Thursday, October 1, 2015

Week In Review

State Capitol Week in Review
            LITTLE ROCK – The recidivism rate for state prisoners in Arkansas is going up.
The recidivism rate measures the percentage of released inmates who get in trouble and return to prison.
The state Correction Department, which operates prison units, released a report on recidivism last week indicating that the three-year recidivism rate had increased by five percentage points, from about 43 percent to about 48 percent.
Of all the inmates who got out of prison in 2011, slightly more than 48 percent were back behind bars within three years. In other words, the Correction Department released 6,859 inmates in 2011 and 3,308 were back in prison within three years.
A smaller group– 6.4 percent, or 440 inmates - were back in prison within six months of their release. Within a year of release, 1,200 were in prison again. That is 17.5 percent.
There are more than 18,500 inmates in state prisons and county jails. A recurring political and financial issue is that when state prisons are full, convicted inmates must remain in county jails until there is room for them to be processed into a state unit.
The state reimburses counties for the costs of holding those inmates, but many sheriffs and other county officials say that the rate of $30 per inmate per day is well below the actual cost of about $45 a day.
The cost of building new prison space makes it politically difficult for Correction officials to get approval from the legislature. Last year the Board of Correction voted to ask for a new 1,000-bed prison, but legislative support was lacking in part due to its projected cost of $100 million.
Legislators, sheriffs and Correction officials are considering a host of solutions that include adding regional jails, contracting with private firms and paying others states to hold Arkansas inmates.
Many of those solutions were approved by the legislature in the regular session earlier this year.

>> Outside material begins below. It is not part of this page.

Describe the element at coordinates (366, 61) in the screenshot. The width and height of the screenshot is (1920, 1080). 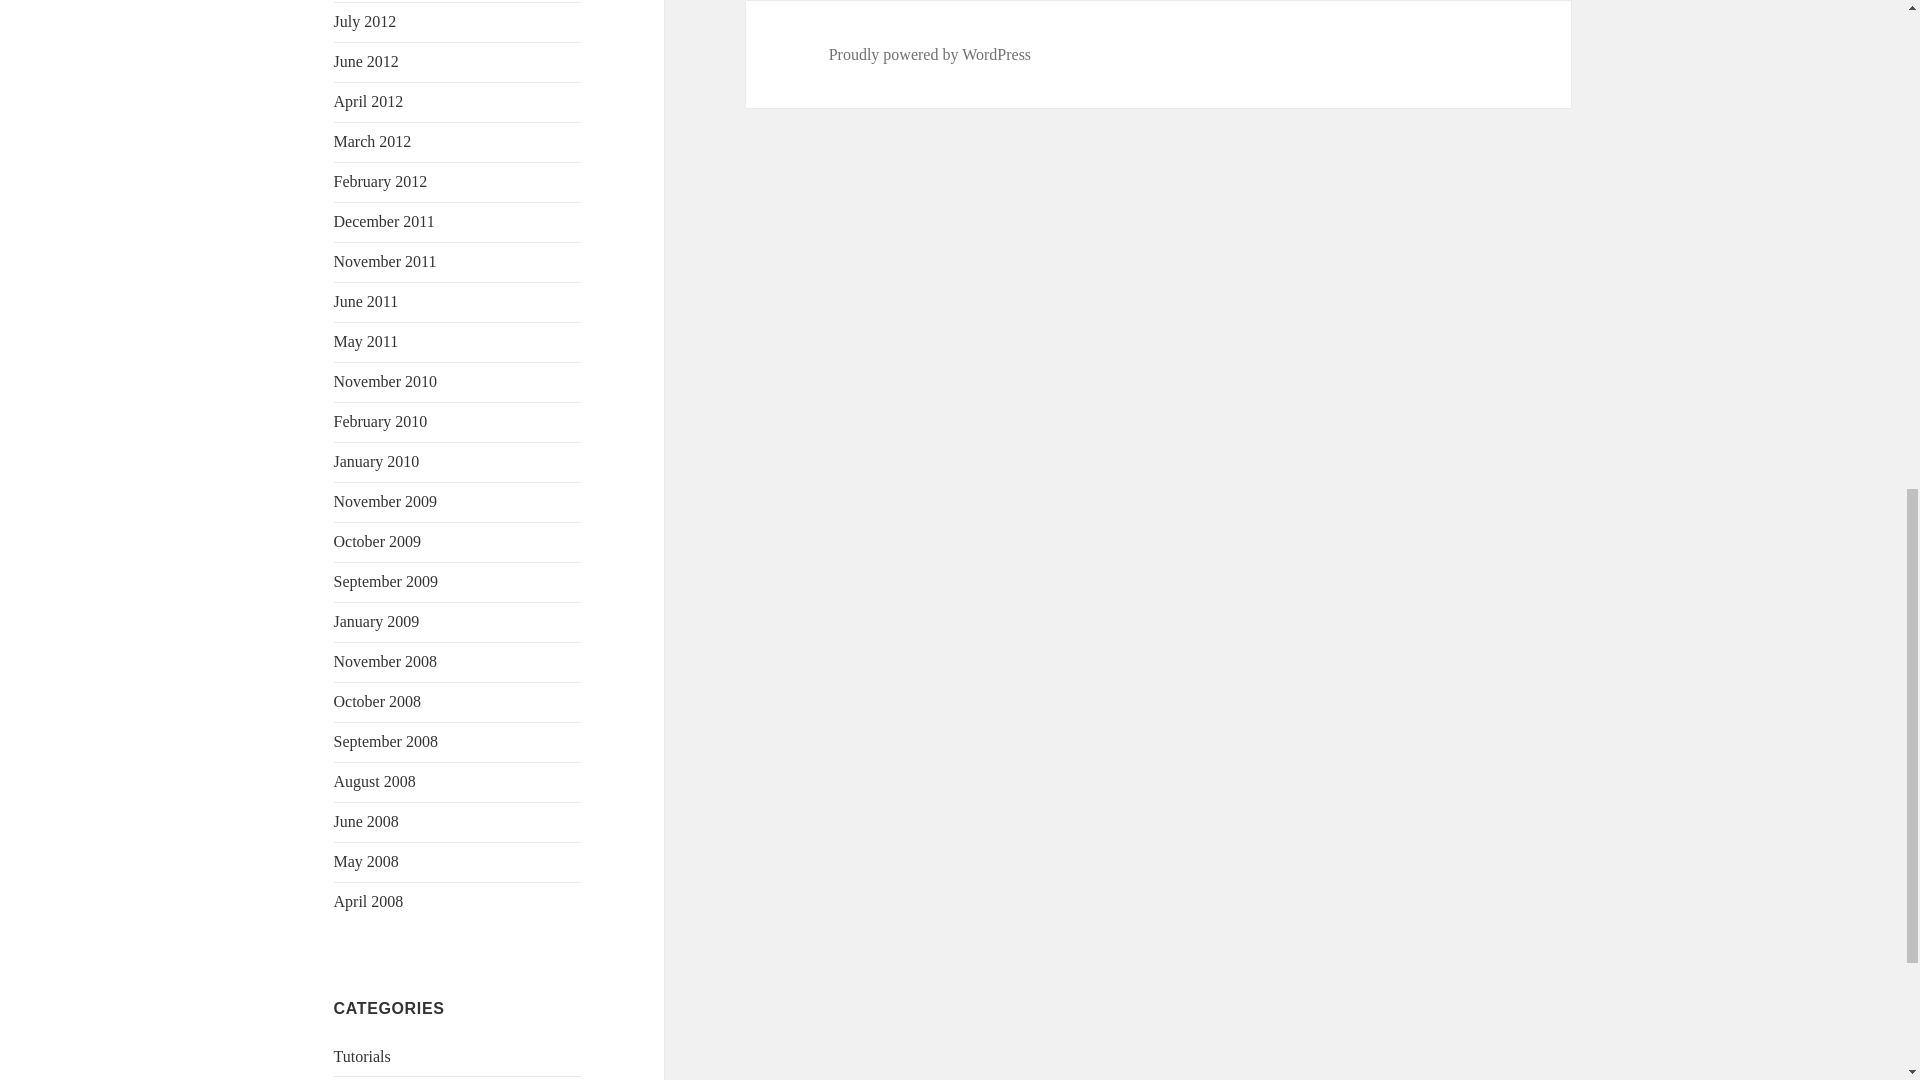
I see `June 2012` at that location.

Also, the Board of Correction voted to send more than 200 Arkansas inmates to Bowie County, Texas. Arkansas will pay the Texas facility $36 a day per inmate, plus health insurance costs.
Enrollment in Colleges and Universities
            The Department of Higher Education has compiled enrollment figures for this fall that show a slight increase in enrollment at four-year universities and a decline in numbers at two-year colleges.
            State-supported universities enrolled 99,570 students for the fall semester, which is 1.6 percent more than last fall, when they enrolled 97,977  students.
            On the other hand, two-year colleges enrolled 50,497 students, which is 5.4 percent fewer students than last year.
            Attendance at two-year colleges often reflects economic conditions. Young people enroll to learn advanced skills when the economy is depressed and jobs are scarce.  When the economy brightens and good jobs are available, they go to work rather than enroll in a two-year college.
            Higher education officials and legislators have been trying to increase the numbers of students who enroll and graduate with a degree, to prepare the Arkansas work force for the more technically demanding jobs of the future. To achieve this goal, colleges and universities are reaching out to non-traditional students and populations that traditionally have not gone to college.